PatchSiren

PatchSiren cyber security CVE debrief

CVE-2026-2614 mlflow CVE debrief

CVE-2026-2614 is a high-severity vulnerability in mlflow/mlflow that allows unauthenticated remote attackers to read arbitrary files from the server's filesystem. The issue arises in the `_create_model_version()` handler of `mlflow/server/handlers.py` in mlflow/mlflow versions 3.9.0 and earlier. An attacker can exploit this by including the tag `mlflow.prompt.is_prompt` in a `CreateModelVersion` request, bypassing source path validation.
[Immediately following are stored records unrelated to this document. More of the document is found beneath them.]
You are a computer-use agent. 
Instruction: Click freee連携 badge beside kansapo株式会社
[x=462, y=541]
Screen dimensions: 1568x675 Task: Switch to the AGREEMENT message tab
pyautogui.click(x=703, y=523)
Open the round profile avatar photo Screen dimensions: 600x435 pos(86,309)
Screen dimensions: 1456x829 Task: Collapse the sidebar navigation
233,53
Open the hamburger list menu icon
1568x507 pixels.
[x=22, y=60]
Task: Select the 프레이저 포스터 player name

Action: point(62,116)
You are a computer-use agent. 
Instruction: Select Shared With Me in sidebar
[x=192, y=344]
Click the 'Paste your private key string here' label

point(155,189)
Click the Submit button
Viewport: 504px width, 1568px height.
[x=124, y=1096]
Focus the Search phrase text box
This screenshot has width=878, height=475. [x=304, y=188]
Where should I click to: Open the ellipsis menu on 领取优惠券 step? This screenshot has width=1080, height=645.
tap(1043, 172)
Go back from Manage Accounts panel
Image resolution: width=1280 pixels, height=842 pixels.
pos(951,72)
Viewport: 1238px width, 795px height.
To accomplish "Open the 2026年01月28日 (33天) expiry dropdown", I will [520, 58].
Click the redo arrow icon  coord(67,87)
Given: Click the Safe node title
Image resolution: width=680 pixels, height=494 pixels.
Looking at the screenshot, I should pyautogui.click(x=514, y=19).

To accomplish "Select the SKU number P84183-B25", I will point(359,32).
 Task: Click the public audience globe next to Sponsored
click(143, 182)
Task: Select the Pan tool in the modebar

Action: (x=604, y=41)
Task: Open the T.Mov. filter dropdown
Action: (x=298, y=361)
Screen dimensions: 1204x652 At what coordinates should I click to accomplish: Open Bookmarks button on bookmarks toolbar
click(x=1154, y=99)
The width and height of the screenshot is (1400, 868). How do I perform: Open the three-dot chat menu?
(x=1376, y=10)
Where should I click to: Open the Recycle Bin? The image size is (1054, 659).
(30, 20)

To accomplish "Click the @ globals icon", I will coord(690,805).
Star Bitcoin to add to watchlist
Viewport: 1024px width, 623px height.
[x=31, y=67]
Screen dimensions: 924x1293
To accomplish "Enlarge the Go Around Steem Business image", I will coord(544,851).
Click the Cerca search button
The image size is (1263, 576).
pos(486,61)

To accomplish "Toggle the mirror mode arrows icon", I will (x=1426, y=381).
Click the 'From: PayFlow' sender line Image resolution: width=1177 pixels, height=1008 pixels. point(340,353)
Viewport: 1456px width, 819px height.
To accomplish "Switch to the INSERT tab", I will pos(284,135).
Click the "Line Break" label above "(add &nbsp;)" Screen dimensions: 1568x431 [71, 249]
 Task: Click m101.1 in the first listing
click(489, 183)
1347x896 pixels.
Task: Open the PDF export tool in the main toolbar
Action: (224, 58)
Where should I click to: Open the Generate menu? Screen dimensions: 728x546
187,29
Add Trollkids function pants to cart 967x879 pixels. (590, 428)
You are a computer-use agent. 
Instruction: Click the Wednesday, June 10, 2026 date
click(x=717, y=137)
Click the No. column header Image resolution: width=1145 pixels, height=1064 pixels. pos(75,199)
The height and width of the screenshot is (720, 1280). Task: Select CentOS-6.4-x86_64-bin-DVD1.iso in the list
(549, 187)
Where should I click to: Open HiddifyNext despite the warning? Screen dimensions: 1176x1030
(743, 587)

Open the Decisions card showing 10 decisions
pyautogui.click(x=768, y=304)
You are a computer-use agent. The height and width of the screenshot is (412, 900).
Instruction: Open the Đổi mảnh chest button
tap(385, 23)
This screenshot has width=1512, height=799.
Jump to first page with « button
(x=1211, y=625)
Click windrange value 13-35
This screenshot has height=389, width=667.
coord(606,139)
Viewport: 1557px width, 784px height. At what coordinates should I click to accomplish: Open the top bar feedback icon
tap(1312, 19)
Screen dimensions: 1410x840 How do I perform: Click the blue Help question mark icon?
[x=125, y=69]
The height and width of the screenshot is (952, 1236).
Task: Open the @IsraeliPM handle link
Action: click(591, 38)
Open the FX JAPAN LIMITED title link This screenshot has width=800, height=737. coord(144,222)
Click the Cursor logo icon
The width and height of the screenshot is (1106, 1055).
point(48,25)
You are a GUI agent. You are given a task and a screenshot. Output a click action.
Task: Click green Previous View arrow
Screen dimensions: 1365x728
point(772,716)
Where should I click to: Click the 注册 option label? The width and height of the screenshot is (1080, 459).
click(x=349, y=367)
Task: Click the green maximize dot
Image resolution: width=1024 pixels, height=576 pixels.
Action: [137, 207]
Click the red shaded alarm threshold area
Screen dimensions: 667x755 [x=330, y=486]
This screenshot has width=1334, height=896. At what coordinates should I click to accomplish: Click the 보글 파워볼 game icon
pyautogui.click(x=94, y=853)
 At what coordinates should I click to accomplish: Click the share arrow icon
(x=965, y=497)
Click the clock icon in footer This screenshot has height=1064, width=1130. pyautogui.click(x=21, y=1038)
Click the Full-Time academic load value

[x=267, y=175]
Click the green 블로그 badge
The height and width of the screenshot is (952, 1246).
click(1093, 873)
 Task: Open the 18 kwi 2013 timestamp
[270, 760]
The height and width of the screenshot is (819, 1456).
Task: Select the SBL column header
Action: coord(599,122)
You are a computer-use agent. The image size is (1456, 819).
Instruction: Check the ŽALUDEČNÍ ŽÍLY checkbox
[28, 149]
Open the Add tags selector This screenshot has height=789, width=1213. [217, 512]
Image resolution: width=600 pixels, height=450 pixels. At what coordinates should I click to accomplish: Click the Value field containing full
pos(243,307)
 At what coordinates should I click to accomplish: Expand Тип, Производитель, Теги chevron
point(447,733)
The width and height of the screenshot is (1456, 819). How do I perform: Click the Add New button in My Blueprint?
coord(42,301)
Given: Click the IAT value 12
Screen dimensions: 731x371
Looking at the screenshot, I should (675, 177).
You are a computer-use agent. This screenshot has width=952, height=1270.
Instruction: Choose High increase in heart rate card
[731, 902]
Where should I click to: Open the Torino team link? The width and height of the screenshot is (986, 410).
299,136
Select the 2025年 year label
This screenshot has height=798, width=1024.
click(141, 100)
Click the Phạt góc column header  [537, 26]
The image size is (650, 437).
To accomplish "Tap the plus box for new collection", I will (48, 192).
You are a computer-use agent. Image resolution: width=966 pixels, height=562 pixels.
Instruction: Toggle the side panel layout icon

This enables an attacker to store an arbitrary local filesystem path as the model version source. The `get_model_version_artifact_handler()` function later uses this source to serve files without verifying the model version's prompt status, leading to a complete confidentiality compromise. This issue is fixed in version 3.10.0.

Vendor
mlflow
Product
mlflow/mlflow
CVSS
HIGH 7.5
CISA KEV
Not listed in stored evidence
Original CVE published
2026-05-11
Original CVE updated
2026-07-02
Advisory published
2026-05-11
Advisory updated
2026-07-02

Who should care

Users of mlflow/mlflow versions 3.9.0 and earlier should be aware of this vulnerability and take immediate action to protect their systems. This includes upgrading to version 3.10.0 or applying the necessary patches. Additionally, users should monitor their systems for any suspicious activity and implement compensating controls to prevent exploitation.

Technical summary

The vulnerability in mlflow/mlflow arises from a flawed validation mechanism in the `_create_model_version()` handler of `mlflow/server/handlers.py`. By including the tag `mlflow.prompt.is_prompt` in a `CreateModelVersion` request, an unauthenticated remote attacker can bypass source path validation and store an arbitrary local filesystem path as the model version source. The `get_model_version_artifact_handler()` function then uses this source to serve files without verifying the model version's prompt status, allowing for a complete confidentiality compromise.

Defensive priority

High

Recommended defensive actions

  • Upgrade to mlflow/mlflow version 3.10.0 or later
  • Apply the necessary patches to fix the vulnerability
  • Monitor systems for suspicious activity
  • Implement compensating controls to prevent exploitation
  • Conduct regular inventory checks to ensure all systems are up-to-date

Evidence notes

The CVE record was published on 2026-05-11T20:25:41.423Z and was last modified on 2026-07-02T12:17:02.460Z. The NVD entry is currently Modified. The vulnerability has a CVSS score of 7.5 and a severity of High.

Official resources

AI-assisted PatchSiren debrief based on the supplied source corpus. The CVE record was published on 2026-05-11T20:25:41.423Z and has not been modified since then. The NVD entry is currently Modified.